FORM OF VOTING AGREEMENT
Exhibit 3
FORM OF VOTING AGREEMENT
This Voting Agreement (this “Agreement”) is made as of [___________], 2021 by and among FF Top Holding Ltd. (“FF Top”) and [____________________] (the “Stockholder”).
RECITALS
A. FF Intelligent Mobility Global Holdings Ltd, an exempted company with limited liability incorporated under the Laws of the Cayman Islands (“FF Intelligent”), will enter into a certain Business
Combination/Merger Agreement with a publicly traded special purpose acquisition company which is formed for the purpose of effecting a merger, capital stock exchange, asset acquisition, stock purchase, reorganization or similar business combination
with a business (such publicly traded special purpose acquisition company, or any other newly formed listing vehicle for the purpose of the Transaction, if applicable, the “Company”, such agreement, “Transaction Agreement” and such
transactions contemplated thereby, “Transaction”), pursuant to which FF Intelligent’s business will consolidate with the Company’s business, with shareholders of FF Intelligent receiving shares of capital stock of the Company (the “SPAC
Shares”) as consideration.
B. This Agreement, among other things, requires Stockholder to vote or to cause any entity designated by the Stockholder to hold SPAC Shares (such entity, the “Qualified Entity”) to vote all SPAC
Shares held by them at all time after the closing of the Transaction (the “Closing”) (together with any securities of the Company issued with respect to, upon conversion of, or in exchange or substitution of such shares, the “Shares”)
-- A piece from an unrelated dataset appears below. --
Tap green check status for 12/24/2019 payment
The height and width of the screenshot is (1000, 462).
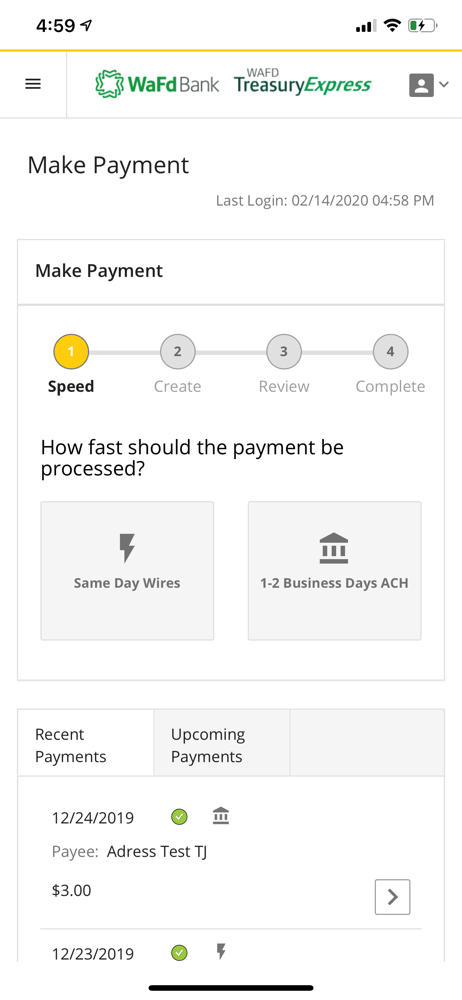click(180, 816)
in the manner set forth herein. Any Shares held by Stockholder shall be identified on Exhibit A hereto upon Closing and thereafter, provided, however, that failure to so identify such Shares shall not relieve Stockholder from
the obligations set forth in this Agreement.
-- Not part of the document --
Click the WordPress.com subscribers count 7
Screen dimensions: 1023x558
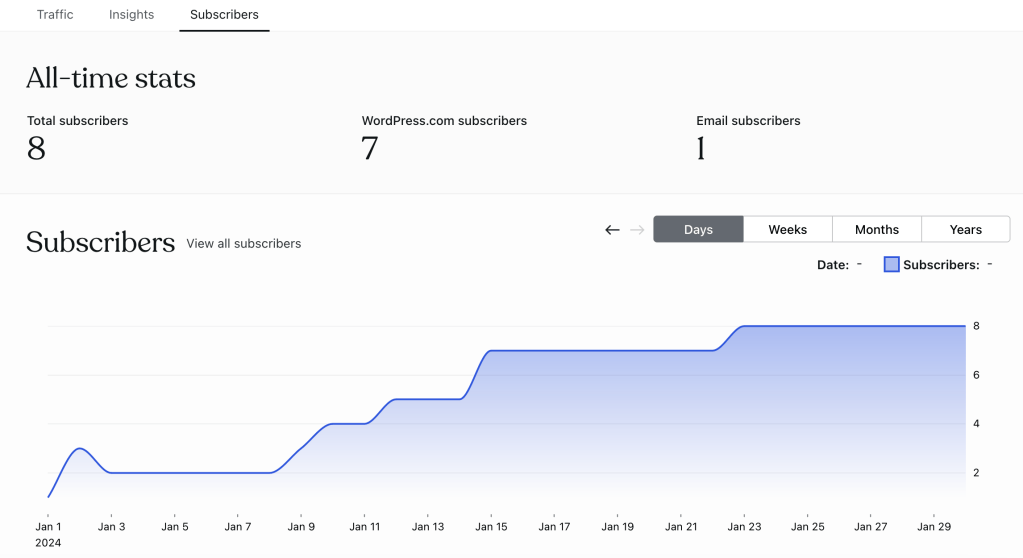point(369,149)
C. In exchange for the mutual promises herein and for other good and valuable consideration, the sufficiency of which is hereby acknowledged and agreed, the parties hereto wish to enter into this Agreement.
AGREEMENT
The parties hereto agree as follows:
1. Voting Arrangements. Stockholder hereby agrees that FF Top (the “Proxyholder”) shall have the right to vote the Shares, in its sole discretion, on all matters submitted to a vote of
stockholders of the Company at a meeting of stockholders or through the solicitation of a written consent of stockholders (whether of any individual class of stock or of multiple classes of stock voting together). A form of proxy is attached hereto
as Exhibit B. For the avoidance of doubt, if the Stockholder designates the Qualified Entity to hold the FF Intelligent Shares or SPAC Shares on behalf of the Stockholder, the Stockholder shall cause the Qualified Entity to be bound by this
Agreement.
1.1 Additional Shares. In the event of any issuance of shares of the Company’s voting securities hereafter to Stockholder (including, without limitation, in connection with any stock split, stock
dividend, recapitalization, reorganization, or the like, or any subsequent purchase by Stockholder or otherwise acquire beneficial ownership (as such term is defined in Rule 13d-3 under the Exchange Act) of additional shares of the Company’s capital
stock) (“Additional Shares”), such shares shall automatically become subject to this Agreement, shall be considered “Shares” as defined herein, without any action of the parties hereto. The Stockholder shall execute an updated proxy at the
request of FF Top.
2. Stockholder to Abstain from Voting. Stockholder agrees that, unless the Proxyholder provides explicit written instruction to vote the Shares under this Agreement or the Proxyholder provides explicit
written notice that Stockholder shall be permitted by the Proxyholder to vote in a manner other than the Proxyholder instructs, Stockholder shall abstain from voting any of the Shares (in person, by proxy or by action by written consent, as
applicable).
3. Illustrative Examples. Matters on which the Proxyholder shall be entitled to vote, pursuant to Section 1 include, but are not limited to, the following, which are presented here solely by
way of example:
3.1 issuances of capital stock;
3.2 amend the certificate of incorporation or any other similar governing documents of the Company;
3.3 election, replacement or removal of directors of the Company;
3.4 sale or other disposition of all or substantially all of the Company’s assets;
3.5 acquisitions by the Company or its subsidiaries; or
3.6 increase or decrease the authorized number of shares of capital stock.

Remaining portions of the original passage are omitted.